→ **Task directions**:
Return each line of the listing that contains the string "computer".

→ **Provided data**:
◆ ◆ ◆ ◆

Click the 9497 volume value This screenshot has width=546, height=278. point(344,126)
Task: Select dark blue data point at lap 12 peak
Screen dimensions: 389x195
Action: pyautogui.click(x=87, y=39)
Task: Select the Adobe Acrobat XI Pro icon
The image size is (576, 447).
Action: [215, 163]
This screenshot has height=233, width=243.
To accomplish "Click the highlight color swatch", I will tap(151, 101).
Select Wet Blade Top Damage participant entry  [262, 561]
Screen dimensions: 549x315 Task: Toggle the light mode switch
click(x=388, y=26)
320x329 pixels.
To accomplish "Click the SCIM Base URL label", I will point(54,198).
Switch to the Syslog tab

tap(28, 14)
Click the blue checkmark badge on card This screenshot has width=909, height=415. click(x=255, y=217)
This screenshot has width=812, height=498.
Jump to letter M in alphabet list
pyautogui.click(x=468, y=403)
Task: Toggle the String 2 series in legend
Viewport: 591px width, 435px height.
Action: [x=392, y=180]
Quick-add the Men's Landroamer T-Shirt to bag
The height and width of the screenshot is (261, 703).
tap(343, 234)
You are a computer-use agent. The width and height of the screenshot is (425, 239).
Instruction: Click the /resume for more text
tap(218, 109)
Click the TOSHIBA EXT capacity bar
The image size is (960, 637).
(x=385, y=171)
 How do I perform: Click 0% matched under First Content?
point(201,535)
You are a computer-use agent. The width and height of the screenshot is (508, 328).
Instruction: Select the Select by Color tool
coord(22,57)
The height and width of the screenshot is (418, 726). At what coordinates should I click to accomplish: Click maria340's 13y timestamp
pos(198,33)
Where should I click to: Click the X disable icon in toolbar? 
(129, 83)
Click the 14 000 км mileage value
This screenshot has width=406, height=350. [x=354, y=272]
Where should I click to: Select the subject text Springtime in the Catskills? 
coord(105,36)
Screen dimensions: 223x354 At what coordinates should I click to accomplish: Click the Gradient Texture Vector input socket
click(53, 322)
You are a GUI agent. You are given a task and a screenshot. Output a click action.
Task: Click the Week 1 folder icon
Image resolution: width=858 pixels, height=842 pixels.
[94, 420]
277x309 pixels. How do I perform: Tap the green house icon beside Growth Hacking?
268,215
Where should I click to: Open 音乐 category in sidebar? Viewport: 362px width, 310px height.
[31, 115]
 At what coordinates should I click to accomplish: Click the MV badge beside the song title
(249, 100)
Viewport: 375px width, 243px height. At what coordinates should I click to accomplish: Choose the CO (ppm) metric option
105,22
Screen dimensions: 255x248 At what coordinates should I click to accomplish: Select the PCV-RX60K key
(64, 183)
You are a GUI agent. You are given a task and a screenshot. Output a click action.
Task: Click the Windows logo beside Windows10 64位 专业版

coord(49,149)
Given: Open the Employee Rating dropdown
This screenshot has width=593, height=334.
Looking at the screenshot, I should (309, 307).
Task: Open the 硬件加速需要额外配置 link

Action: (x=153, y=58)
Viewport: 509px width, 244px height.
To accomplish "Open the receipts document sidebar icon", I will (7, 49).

◆ ◆ ◆ ◆

→ **Result of the exercise**:
You are a computer-use agent. The width and height of the screenshot is (425, 239).
You are a computer-use agent. The width and height of the screenshot is (508, 328).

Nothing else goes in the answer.